Henri, Georges, Jamet naît le 1er juillet 1898 à Campagnolles, village à l’Ouest de Vire (Calvados – 14), chez ses parents, Pierre Jamet, 39 ans, cultivateur, et Adrienne Lelevé, 30 ans, son épouse, domiciliés au hameau de La Renaudière.
Pendant un temps Henri Jamet travaille comme cultivateur, habitant à Coulonces, village voisin de Campagnolles, probablement chez ses parents.
Le 2 mai 1917, il est incorporé comme soldat de 2e classe au 36e régiment d’infanterie ; signalé comme plutôt grand : 1m78. Le 30 décembre 1917, il part « aux armées » (en zone de combat). Le 7 juin 1918, il passe au 359e R.I. Le 28 octobre suivant, il passe au 297e R.I. Le 7 février 1919, il passe au 19e escadron du train des équipages militaires. Le 29 mars 1920, il passe au 166e R.I. qui occupe les territoires rhénans en Allemagne. Rapatrié le 6 juin suivant, il est renvoyé dans ses foyers trois jours plus tard, titulaire d’un certificat de bonne conduite, et se retire à Coulonces.
En décembre 1920, il habite au 3, rue au Teintures à Vire (14).
Le 18 avril 1921, à Vire, Henri Jamet épouse Julienne, Léontine, Marie. Ils n’ont pas d’enfant. En mai suivant, ils habitent, virage des Monts, à Vaudry (14). En novembre 1923, le couple loge au 74, rue Émile-Chenel, à Vire. En décembre 1931, ils habitent route de Cormelles (?) à Caen.
La Cour d’appel de Caen dissous leur mariage par jugement de divorce le 6 novembre 1939.
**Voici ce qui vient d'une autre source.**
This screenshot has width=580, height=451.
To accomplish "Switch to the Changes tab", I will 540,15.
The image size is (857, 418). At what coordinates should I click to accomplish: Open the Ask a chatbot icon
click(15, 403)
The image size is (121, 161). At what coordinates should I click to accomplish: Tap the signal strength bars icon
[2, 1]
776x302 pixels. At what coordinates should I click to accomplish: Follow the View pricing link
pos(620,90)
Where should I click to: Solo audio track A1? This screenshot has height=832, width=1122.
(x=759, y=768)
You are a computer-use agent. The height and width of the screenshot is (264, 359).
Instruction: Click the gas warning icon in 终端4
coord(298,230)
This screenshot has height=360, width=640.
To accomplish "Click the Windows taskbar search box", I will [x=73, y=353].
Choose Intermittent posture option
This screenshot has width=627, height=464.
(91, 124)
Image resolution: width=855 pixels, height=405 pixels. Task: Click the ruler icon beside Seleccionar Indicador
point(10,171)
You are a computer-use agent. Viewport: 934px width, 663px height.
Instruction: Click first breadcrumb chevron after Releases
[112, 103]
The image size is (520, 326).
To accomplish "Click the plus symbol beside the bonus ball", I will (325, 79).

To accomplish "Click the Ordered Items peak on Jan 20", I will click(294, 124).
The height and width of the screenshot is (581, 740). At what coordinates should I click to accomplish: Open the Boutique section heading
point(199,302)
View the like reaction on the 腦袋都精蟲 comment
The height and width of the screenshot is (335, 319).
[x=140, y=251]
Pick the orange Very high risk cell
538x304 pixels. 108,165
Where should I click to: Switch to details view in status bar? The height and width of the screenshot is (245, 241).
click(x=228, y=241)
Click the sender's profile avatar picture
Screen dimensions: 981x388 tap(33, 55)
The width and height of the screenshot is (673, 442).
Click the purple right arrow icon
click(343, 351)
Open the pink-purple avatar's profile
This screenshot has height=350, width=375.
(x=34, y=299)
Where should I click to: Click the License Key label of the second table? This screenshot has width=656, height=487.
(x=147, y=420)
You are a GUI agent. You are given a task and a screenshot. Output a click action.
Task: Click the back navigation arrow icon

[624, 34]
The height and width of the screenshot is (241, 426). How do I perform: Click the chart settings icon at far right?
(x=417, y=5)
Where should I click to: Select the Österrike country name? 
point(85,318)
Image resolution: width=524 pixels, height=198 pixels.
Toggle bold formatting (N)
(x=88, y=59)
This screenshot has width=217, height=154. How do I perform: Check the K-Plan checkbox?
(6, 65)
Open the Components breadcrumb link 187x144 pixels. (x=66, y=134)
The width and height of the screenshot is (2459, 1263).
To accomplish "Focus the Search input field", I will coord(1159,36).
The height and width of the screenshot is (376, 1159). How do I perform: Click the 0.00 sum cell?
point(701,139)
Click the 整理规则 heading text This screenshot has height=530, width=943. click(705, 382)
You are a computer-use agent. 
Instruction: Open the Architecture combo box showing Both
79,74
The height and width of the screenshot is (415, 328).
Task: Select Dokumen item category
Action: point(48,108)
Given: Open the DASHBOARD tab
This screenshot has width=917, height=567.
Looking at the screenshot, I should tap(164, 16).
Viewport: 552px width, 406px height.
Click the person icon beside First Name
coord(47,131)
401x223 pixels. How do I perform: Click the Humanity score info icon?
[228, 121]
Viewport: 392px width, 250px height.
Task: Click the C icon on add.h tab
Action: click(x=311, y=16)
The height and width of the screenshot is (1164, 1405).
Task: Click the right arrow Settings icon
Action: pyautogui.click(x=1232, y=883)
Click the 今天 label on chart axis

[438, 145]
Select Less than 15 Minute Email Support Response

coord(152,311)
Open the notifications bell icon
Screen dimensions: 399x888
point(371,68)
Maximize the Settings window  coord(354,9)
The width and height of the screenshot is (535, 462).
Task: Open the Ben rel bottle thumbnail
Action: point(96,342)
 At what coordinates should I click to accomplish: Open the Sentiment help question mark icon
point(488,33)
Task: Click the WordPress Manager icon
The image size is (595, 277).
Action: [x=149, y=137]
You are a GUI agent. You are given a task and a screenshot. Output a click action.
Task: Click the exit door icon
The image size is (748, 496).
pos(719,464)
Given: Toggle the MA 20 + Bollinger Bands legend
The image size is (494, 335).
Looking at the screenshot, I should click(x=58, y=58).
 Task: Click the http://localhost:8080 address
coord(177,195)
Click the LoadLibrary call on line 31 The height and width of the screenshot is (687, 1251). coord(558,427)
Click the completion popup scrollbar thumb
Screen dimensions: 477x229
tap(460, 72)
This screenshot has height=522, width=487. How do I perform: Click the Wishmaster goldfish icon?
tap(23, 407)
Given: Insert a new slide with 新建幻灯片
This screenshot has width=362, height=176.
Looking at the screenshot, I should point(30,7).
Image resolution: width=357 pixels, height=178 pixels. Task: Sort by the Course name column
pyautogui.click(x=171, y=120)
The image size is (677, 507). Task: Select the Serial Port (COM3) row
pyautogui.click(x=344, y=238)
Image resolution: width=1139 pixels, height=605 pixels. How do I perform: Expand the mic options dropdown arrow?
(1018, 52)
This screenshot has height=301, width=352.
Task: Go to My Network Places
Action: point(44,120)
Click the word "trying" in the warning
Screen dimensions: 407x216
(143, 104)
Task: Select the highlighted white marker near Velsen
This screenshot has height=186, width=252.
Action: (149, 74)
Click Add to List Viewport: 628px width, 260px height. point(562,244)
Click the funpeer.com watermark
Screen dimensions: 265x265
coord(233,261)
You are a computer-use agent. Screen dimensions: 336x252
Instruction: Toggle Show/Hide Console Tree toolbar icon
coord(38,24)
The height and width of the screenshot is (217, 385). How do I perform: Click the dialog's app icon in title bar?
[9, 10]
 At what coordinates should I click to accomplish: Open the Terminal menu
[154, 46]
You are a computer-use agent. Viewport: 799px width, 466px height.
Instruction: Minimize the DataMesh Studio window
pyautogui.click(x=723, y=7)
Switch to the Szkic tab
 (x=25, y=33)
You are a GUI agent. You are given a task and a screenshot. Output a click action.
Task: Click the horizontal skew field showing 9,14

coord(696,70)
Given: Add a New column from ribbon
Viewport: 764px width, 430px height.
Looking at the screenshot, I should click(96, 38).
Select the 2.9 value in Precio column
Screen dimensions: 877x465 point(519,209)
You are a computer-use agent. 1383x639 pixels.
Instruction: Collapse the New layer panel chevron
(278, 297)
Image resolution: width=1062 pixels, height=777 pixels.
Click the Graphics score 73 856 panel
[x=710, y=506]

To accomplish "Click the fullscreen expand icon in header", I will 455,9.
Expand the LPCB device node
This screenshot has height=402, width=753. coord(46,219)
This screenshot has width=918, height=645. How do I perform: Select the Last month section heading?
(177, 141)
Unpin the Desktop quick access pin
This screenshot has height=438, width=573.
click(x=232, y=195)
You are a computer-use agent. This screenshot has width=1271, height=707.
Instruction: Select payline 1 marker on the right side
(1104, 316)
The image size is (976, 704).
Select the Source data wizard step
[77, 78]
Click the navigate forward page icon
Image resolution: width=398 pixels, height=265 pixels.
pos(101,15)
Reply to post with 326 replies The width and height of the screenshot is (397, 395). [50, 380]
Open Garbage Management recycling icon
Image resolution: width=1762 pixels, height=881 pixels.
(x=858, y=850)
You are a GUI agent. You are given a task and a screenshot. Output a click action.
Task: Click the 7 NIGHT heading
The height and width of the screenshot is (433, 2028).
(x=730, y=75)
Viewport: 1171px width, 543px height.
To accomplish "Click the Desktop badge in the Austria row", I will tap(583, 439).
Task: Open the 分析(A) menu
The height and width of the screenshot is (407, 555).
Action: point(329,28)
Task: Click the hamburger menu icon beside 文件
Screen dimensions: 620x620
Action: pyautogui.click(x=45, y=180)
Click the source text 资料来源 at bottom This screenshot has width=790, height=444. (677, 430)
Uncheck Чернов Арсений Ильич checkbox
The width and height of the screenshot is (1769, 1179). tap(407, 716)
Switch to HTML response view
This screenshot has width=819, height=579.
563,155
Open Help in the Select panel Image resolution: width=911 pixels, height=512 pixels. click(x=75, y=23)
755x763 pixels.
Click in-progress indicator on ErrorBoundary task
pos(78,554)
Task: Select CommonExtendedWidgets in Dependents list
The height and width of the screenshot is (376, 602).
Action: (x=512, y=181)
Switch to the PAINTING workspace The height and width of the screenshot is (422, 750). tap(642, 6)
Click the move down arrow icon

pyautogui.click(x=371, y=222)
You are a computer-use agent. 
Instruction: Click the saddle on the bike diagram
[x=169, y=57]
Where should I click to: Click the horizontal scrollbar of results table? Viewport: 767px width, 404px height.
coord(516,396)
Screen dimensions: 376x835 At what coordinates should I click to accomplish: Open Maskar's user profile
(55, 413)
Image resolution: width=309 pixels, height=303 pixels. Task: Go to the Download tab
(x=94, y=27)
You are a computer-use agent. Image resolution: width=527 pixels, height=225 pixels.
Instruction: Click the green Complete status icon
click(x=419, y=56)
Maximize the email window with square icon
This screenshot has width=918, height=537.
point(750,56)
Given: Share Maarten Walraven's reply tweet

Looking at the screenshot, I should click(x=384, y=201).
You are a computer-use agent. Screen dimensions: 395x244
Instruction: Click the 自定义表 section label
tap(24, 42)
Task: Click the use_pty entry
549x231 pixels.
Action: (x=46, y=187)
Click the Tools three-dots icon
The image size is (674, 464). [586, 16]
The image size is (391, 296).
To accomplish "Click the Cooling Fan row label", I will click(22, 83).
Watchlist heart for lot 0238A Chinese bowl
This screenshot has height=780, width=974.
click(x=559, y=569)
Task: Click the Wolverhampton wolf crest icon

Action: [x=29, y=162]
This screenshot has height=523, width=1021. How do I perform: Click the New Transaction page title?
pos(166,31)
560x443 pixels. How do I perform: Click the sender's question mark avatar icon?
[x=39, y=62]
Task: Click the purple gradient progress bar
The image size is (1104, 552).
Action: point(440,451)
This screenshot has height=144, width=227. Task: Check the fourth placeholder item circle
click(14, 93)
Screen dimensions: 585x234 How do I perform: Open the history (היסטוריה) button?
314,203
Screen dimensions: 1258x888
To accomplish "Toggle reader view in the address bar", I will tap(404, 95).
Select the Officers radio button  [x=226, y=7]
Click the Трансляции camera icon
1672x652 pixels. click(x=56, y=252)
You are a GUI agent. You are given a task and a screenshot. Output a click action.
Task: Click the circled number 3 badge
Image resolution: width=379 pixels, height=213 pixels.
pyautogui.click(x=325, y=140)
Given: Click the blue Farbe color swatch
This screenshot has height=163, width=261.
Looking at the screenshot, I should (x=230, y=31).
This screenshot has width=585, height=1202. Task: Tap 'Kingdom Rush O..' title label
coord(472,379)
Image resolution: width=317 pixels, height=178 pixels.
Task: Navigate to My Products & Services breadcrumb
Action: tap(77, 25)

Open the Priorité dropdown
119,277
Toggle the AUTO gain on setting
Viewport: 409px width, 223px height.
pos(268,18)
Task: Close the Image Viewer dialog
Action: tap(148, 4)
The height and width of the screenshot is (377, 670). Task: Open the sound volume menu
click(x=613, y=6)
En janvier 1937 et jusqu’au moment de son arrestation, Henri Jamet est domicilié au 6, rue Beau-Soleil à Caen (14) ; une source indique le 73, rue Caponière…
Il est caviste à la coopérative de Mondeville (ou électricien, selon les Arch. Dép. 14).
Rappelé à l’activité militaire le 2 septembre 1939, il est affecté à la défense passive de Caen. Le 30 avril 1940, il est affecté au dépôt d’infanterie n° 33. Le 31 août suivant, il est démobilisé à Caen.
Le 2 mai 1942, Henri Jamet est arrêté à son domicile par la police française. Il figure comme “communiste” sur une liste d’arrestations exigées par la Feldkommandantur 723 de Caen à la suite du déraillement de Moult-Argences (Airan) [1]. Il est détenu à la Maison centrale de la Maladrerie, comme d’autres hommes interpellés dans l’agglomération de Caen.
Caen, la maison centrale de la Maladrerie dans les années 1900. Carte postale, collection Mémoire Vive.
Le 3 mai, remis aux autorités d’occupation, ils sont emmenés au “petit lycée” où sont rassemblés et interrogés les otages du Calvados. Ils y passent la nuit.